## Text segment
ADEN // The blast from a landmine hidden in front of the Ali Ahmed house in Aden’s Kour Maksar district tore through several family members gathered outside.
The mother Mohsenah, 48, died. Her son Abdulqader Mubarak, 13, suffered serious injuries and his left hand was later amputated. Sama Ali Ahmed, Mohsenah’s 35-year-old daughter-in-law, bled to death after her limbs were ripped off in the blast.
According to Human Rights Watch, Houthi rebels battling Yemen’s internationally recognised government have planted landmines throughout the country in a bid to slow the advance of loyalist forces who have made wide gains in recent months.
Landmines have killed at least 12 people and wounded more than nine in the Yemeni provinces of Abyan, Aden, Marib, Lahj and Taez since September, according to HRW, which believes the actual number of mine victims may be much higher.
On September 1, 1998, Yemen’s government signed the internationalMine Ban Treaty. Government loyalists have not been reported to be laying mines.
Abdulqader Mubarak, a ninth grade student, recounted the horror caused by the mine explosion when The National received permission from Al Wali hospital to see him.
“While me, my mother and my sister-in-law were cleaning the outside of our house [in the aftermath of the war], a landmine exploded and I did not see anything, I just saw my mother bleeding,” he said from his bed in the intensive care unit.
“While my mother was badly bleeding, she was telling me, ‘do not worry, I am good’,” he said. “Then I heard the shouting of the children around us, and I saw the torn-off limbs of my sister-in-law”.
Muneef Muthana, a hospital manager, said Mohsenah died half an hour after being admitted. “We could not save her”, he said.
Abdulqader Mubarak was rushed to the operation room where “we amputated his hand and performed many operations on him, by more than one doctor”, Mr Muthana said.
“His left hand was not working and there were fragments in different parts of his body.”
Moa’ath Al Yaseri, a leader in the popular resistance in Taez, accused the Houthis of planting landmines in areas still under their control in Taez province.
“The [pro-government] forces which are coming from Lahj and Aden have minesweepers and that is why they could sweep the landmines. However, the popular resistance in Taez province does not have minesweepers and that is why we could not clear the landmines.”
The Yemen executive mine action centre in Aden said that it had cleared thousands of landmines planted in Aden and Lahj provinces since July.
Yemeni army Brigadier General Murad Turaiq said the landmines had been an obstacle for pro-government forces as they fought to recapture the northern Marib province. “Even if we could liberate most of Marib areas, we still need time to clear the landmines from the province,” he said.

## Records supplied

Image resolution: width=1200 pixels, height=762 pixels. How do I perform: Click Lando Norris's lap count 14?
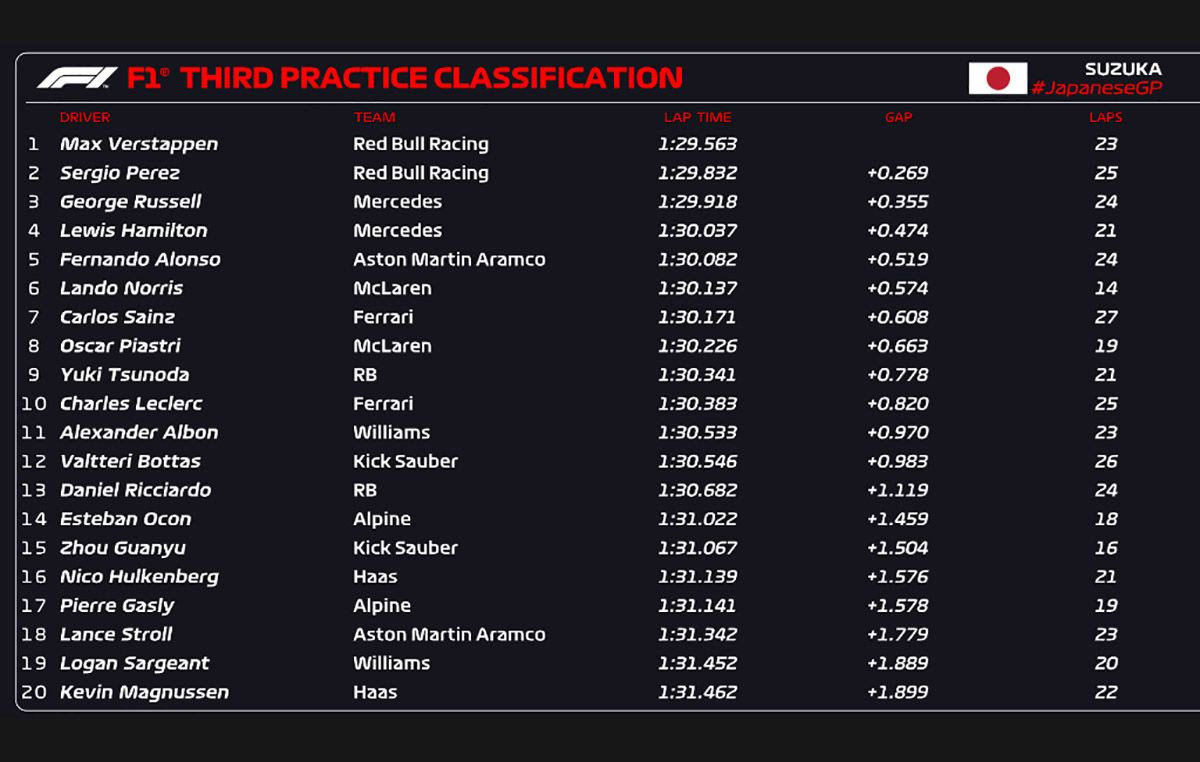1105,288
---
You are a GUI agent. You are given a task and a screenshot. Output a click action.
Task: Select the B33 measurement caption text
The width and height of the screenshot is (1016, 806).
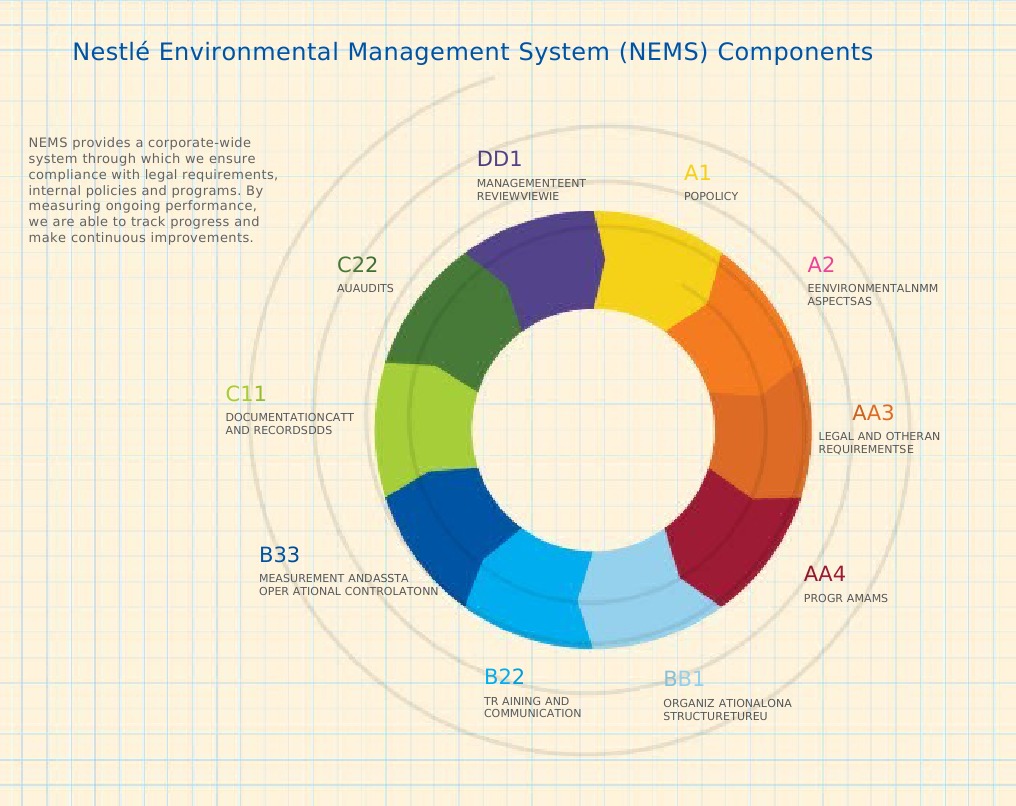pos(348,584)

## List of tasks
1) Copy the portion of the landmine article starting with "According to Human" and going on through "be laying mines.".
2) In the landmine article, on what date did Yemen's government sign the Mine Ban Treaty?
3) Decide whether each statement agrees with the landmine article, answering yes or no and quoting the deciding words: (a) Mohsenah died half an hour after being admitted to the hospital. (b) The popular resistance in Taez province has minesweepers. (c) Government loyalists have been reported to be laying mines.

## Responses for each task
1)
According to Human Rights Watch, Houthi rebels battling Yemen’s internationally recognised government have planted landmines throughout the country in a bid to slow the advance of loyalist forces who have made wide gains in recent months.
Landmines have killed at least 12 people and wounded more than nine in the Yemeni provinces of Abyan, Aden, Marib, Lahj and Taez since September, according to HRW, which believes the actual number of mine victims may be much higher.
On September 1, 1998, Yemen’s government signed the internationalMine Ban Treaty. Government loyalists have not been reported to be laying mines.

2) September 1, 1998.

3)
(a) Yes: "Mohsenah died half an hour after being admitted."
(b) No: "the popular resistance in Taez province does not have minesweepers"
(c) No: "Government loyalists have not been reported to be laying mines."